Siempre hay una voz que la llama por su nombre. De repente, se vuelve
penetrante.
Keeler jadea y se desploma, cayendo contra Sigismund. Él la atrapa y la
sostiene. Una ola de luz enmarañada, como la onda expansiva de una
detonación lejana, barre la columna de peregrinos que avanza. Levanta el
polvo del agrietado suelo cobrizo del desierto y resplandece sobre el bajo
manto de nubes oscuras. En cuanto pasa, miles de almas perdidas y
desposeídas en el río de refugiados comienzan a lamentarse y a gritar.
Junto a ellos, Lord Zhi-Meng cae al suelo en un ataque tónico-clónico,
intentando llorar con unos ojos que ya no pueden llorar.
Sigismund ignora las múltiples voces que gritan y se lamentan detrás de
él. Levanta a Keeler y la coloca sobre el guardarraíl del vehículo blindado
más cercano. Ella se agita y abre los ojos.
—¿Has oído eso? —pregunta con voz frágil.
—Sí —responde él.
—Ha gritado y luego su voz se ha callado.
—Sí —dice Sigismund—. Pidió ayuda.
Quiere consolarla, pero no sabe cómo hacerlo. ¿Qué consuelo puede
ofrecer un guante de armadura? Ni siquiera puede consolarse a sí mismo.
Nunca se ha sentido tan distante de todo, tan remoto, tan alejado de las
batallas y los momentos que importan.
Nunca se había sentido tan ajeno.
Llega una llamada de Huscarle Artolun, al frente de los jinetes que
lideran la peregrinación. Sigismund levanta la vista y su visor aumenta de
aumento en una serie de resoluciones rápidas.
Una fuerza se está reuniendo adelante para bloquearles el paso. A dos
kilómetros, al pie de un grupo de mesetas ámbar y desiguales. Está medio
oculta por la neblina del desierto, pero al menos es una brigada. Esa fuerza
les espera, segura en su capacidad para detenerlos y masacrarlos a todos,
sin importar su número.
Es un ejército de Astartes Traidores. Sigismund ve sus alargados y
obscenos estandartes ondeando al viento del desierto.
La Guardia de la Muerte.
Vulkan siente la tierra balancearse bajo sus pies.
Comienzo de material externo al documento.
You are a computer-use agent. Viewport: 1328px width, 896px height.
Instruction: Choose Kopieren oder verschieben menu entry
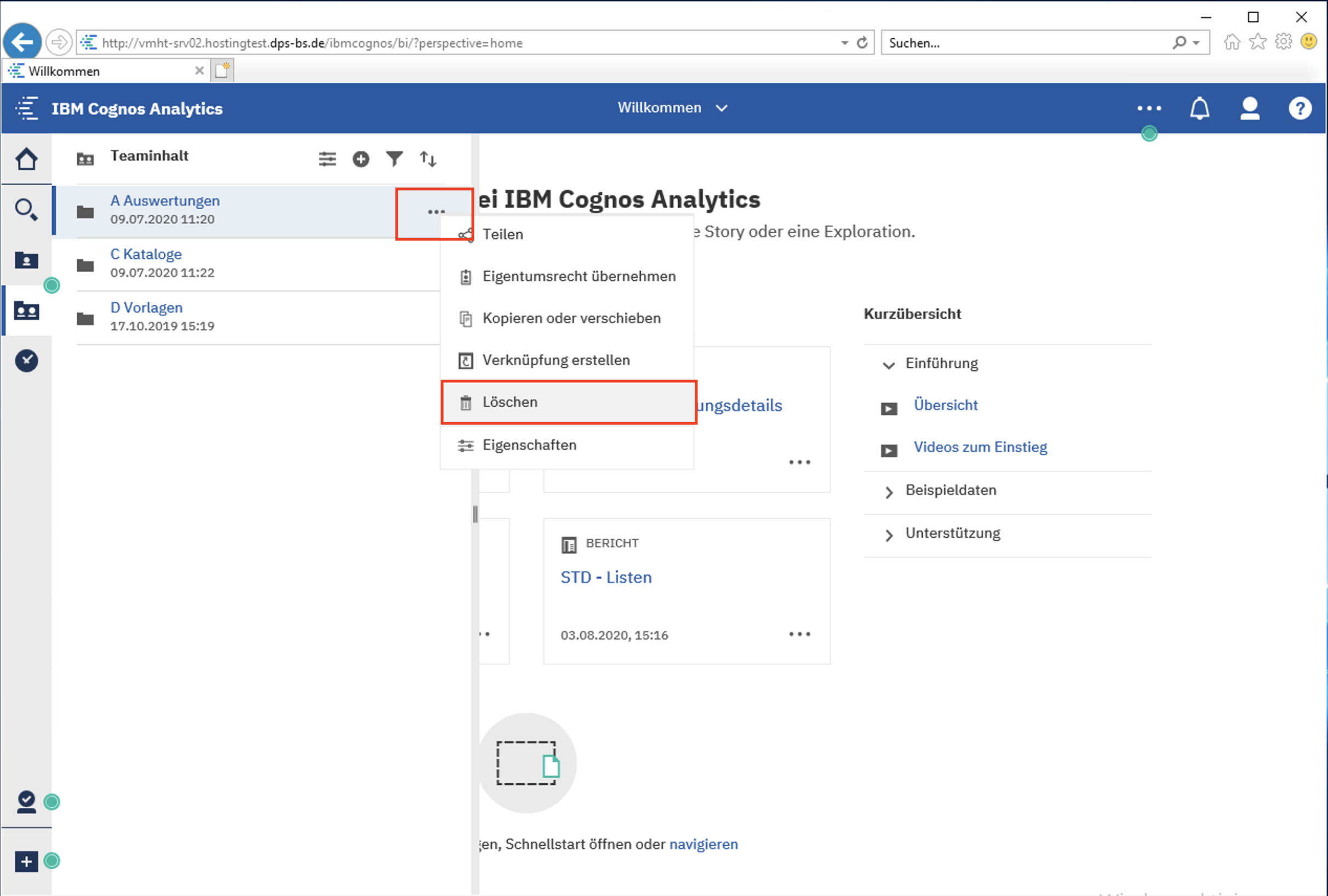click(x=571, y=318)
Siente que la roca del
mundo, esa fuerza mineral en la que siempre ha confiado, se tambalea.
Levanta la vista y ve las grandes electroflamas de la Sala del Trono oscilar
sobre sus largas cadenas.
—¿Qué ha sido eso? —preguntan los que le rodean, apresurándose a
descubrir la respuesta. El miedo ha inundado la cámara del adytum, una
presencia hinchada, enroscada y viva que, aunque silenciosa, parece más
fuerte que los gritos de los diezmados por la Sanción. Siguen trayendo
ataúdes que contienen a los psíquicos, pero quedan muy pocos. Las
reservas están casi agotadas.
—Un pulso energético de una fuerza incalculable, mi Señor de los
Dragones —dice Abidemi, acercándose a su primarca con una transcripción
de los adeptos del Concilium—. Sacudió tanto la materia como la
inmateria.
—¿Fuente? —pregunta Vulkan.
—Desconocida, mi señor.
—¿Naturaleza?
El Guardia Draco sacude la cabeza con tristeza.
Vulkan susurra una maldición. Está cansado de no saber.
—¿Qué decía? —pregunta.
—¿Qué dice, mi señor? —responde Abidemi—. ¿A qué te refieres con
"decir"?
—Parecía una voz —dice Vulkan—. Un gran grito, pidiéndome que...
que...
Se detiene. Casryn y el procónsul Uzkarel se acercan.
—Se informa de fuerzas enemigas a menos de un kilómetro del adytum
—dice el procónsul simplemente.
—Prepárate para la repulsa, procónsul —dice Vulkan. Hace una pausa y
sonríe tristemente a Uzkarel—. Mis disculpas, centinela —dice—. Esa
orden era redundante. Sé muy bien que siempre estás preparado.
Uzkarel asiente, mostrando un pequeño gesto de respeto.
—Nos prepararemos para la repulsión, mi señor —dice.
Los adeptos hacen más informes, mi señor, dice Casryn. La anomalía
empírica que han estado monitoreando...
—¿Qué pasa con ella?
Ha desaparecido, dicen sus manos. Desapareció, o se disipó,
nanosegundos antes de la onda expansiva.
Vulkan la mira fijamente, esperando que sus manos le digan algo más.
No pueden explicarlo.
Vulkan respira hondo y se aleja de ellos.
—¿Mi señor? —grita Abidemi tras él.
Mientras avanza hacia el calor del Trono, Vulkan levanta su martillo de
guerra y lo coloca sobre su hombro, listo para la acción. Se acerca al
infernal resplandor más de lo prudente, mirando fijamente a la pequeña
figura que se inmola en el Trono, entrecerrando los ojos contra el
deslumbrante brillo.
—Espera —susurra—. Aguanta, te lo ruego. Aguanta con la voluntad que
te quede. Solo un poco más, Sigilita. Es todo lo que necesita. Tú también le
oíste, ¿verdad? Sé que lo oíste. Tú también lo oíste.